We also fought the Germans(Twice, in 40 years), Japanese, and Italians,we are allied with all of them and provide either weapons or military aid to them.... Just saying.


----------



## Grunt (Feb 25, 2016)

We have been providing/trading weapons and training with our friends who later became enemies or vice versa since time began. I suspect it will always be that way. That's how we roll!


----------



## Devildoc (Feb 25, 2016)

I know, I know....

The Chinese 'owned' Vietnam at one time (better put, Vietnam was a part of China), and China and Vietnam scrapped a bit in 1979 when China invade due to Vietnam invading Cambodia and installing a government.  I do get the whole Chinese-hegemony-in-Asia threat, I really do.

I would argue the differences between VN and the countries in WWII are a) those countries lost, b) the US was instrumental in rebuilding those countries and all of them have a pro-democracy form of government, and c) much of the acrimony has subsided because of the 70+ years since the war ended.  I think that there is more contention with having relations with Vietnam than with the other countries.
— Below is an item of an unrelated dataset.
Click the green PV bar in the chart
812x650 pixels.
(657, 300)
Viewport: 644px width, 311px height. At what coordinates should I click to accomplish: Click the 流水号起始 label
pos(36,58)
I think part of my original point, about how fucked up this world is, is the ongoing notion of "what have you done for me lately?" foreign policy, and the enemy of my enemy is my friend, a la Vietnam (1945), Iraq, Iran, and a whole host of others.....

I _know _how the world works.  Just doesn't always makes sense is all....


----------



## Grunt (Feb 25, 2016)

Devildoc said:


> I know, I know....
> 
> The Chinese 'owned' Vietnam at one time (better put, Vietnam was a part of China), and China and Vietnam scrapped a bit in 1979 when China invade due to Vietnam invading Cambodia and installing a government.  I do get the whole Chinese-hegemony-in-Asia threat, I really do.
> 
> ...




Brother, I agree with you that the situation is jacked up. It just doesn't surprise me since our history shows that we do it all the time -- messed up or not.


----------



## Devildoc (Feb 25, 2016)

Agoge said:


> Brother, I agree with you that the situation is jacked up. It just doesn't surprise me since our history shows that we do it all the time -- messed up or not.
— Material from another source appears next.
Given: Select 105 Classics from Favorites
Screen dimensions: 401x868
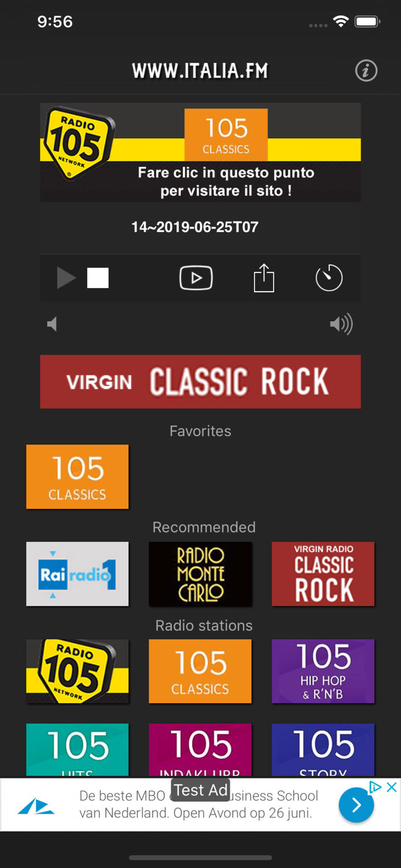Looking at the screenshot, I should pyautogui.click(x=77, y=476).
I guess what bothers me is so many people just shrug and say "eh," ignoring lessons of what happens to us when we do stuff like this.


----------



## AWP (Feb 25, 2016)

Helping out a nation isn't unusual because nations have done that since the dawn of time.  They have something you want? Of course you'll invest in their country. As for arming future enemies, it happens and I don't know why it is brought forward except in some circumstances. Case in point: "We armed the Taliban." We didn't, but that story persists. Where we failed was allowing my boys in Pakistan almost unlimited access to the weapons and their disposition. The Muj beat the Soviets, a civil war broke out, and the Taliban came to power. Moreover, we couldn't predict the Taliban anymore than we could predict Iran in the 70's. Libya, Pakistan, Iraq, and Venezuela also come to mind as nations which became enemies or "frenemies" in the case of Pakistan (to whom we still sell arms) after we sold arms to them. This isn't to say some recent developments aren't "duh" moments, but if we look at the whole picture across history's spectrum we'll find only one real difference between Vietnam and other nations.
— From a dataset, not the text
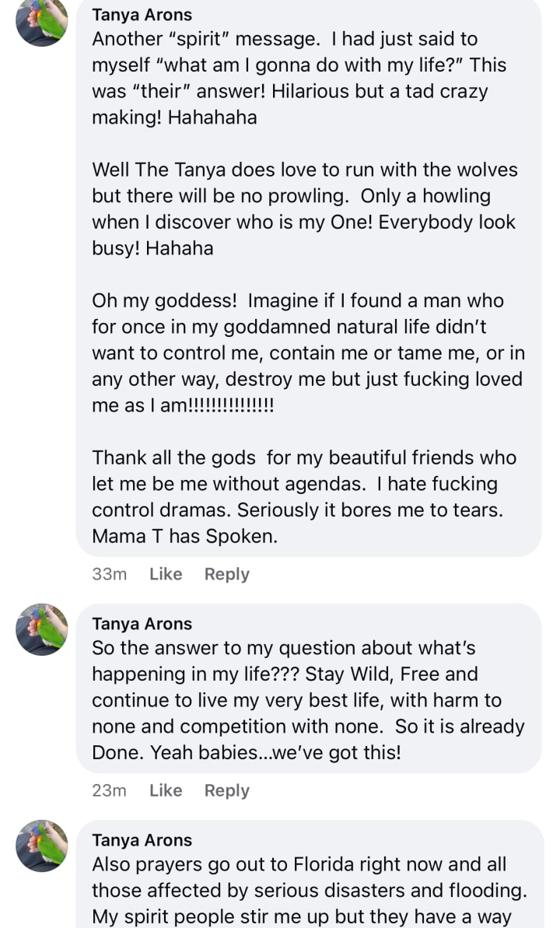Open Tanya Arons name on spirit message comment
Image resolution: width=560 pixels, height=928 pixels.
(142, 15)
They beat us, but at some point we have to move on and China's providing that impetus.


----------



## Red Flag 1 (Feb 25, 2016)

Devildoc said:


> I didn't know if I should put this in military history or here.  Let's see: we train Ho Chi Minh and Vo Nguyen Giap to fight a guerrilla war and insurgency, then they use those skills against the French and the US....and now we want to sell them arms??  What a crazy, fucked up world.....
> 
> U.S. mulls selling weapons to Vietnam to stave off China military buildup in region



In the book, "OSS to Green Beret", there is more than one mention of Col Aaron Bank spending time with our then ally Ho Chi Minh, in planning operations against the Japanese in WW II. To find ourselves again allied with a united Viet Nam, speaks to,"The enemy of my enemy, is my friend". It's not a crazy fucked up world, so much as it is a reflection of what the world is like today-v-what the world was like in 1965. With all that is lighting up in SEA today, to ally with Viet Nam makes perfect sense.


----------



## Diamondback 2/2 (Feb 25, 2016)

I think the important thing to note is that the Vietnamese people have always protected their borders and sovereignty. Japanese, French, US, China. I think they will continue to do so as ferociously as they can, regardless if we supply the weapons to do so. 

In efforts to maintain modes of maritime shipping and free trade, I support the idea of our nation getting involved. However, and they are somewhat linked, I don't support us getting involved in territorial disputes and or attempting to have proxy wars with China as they try to expand. 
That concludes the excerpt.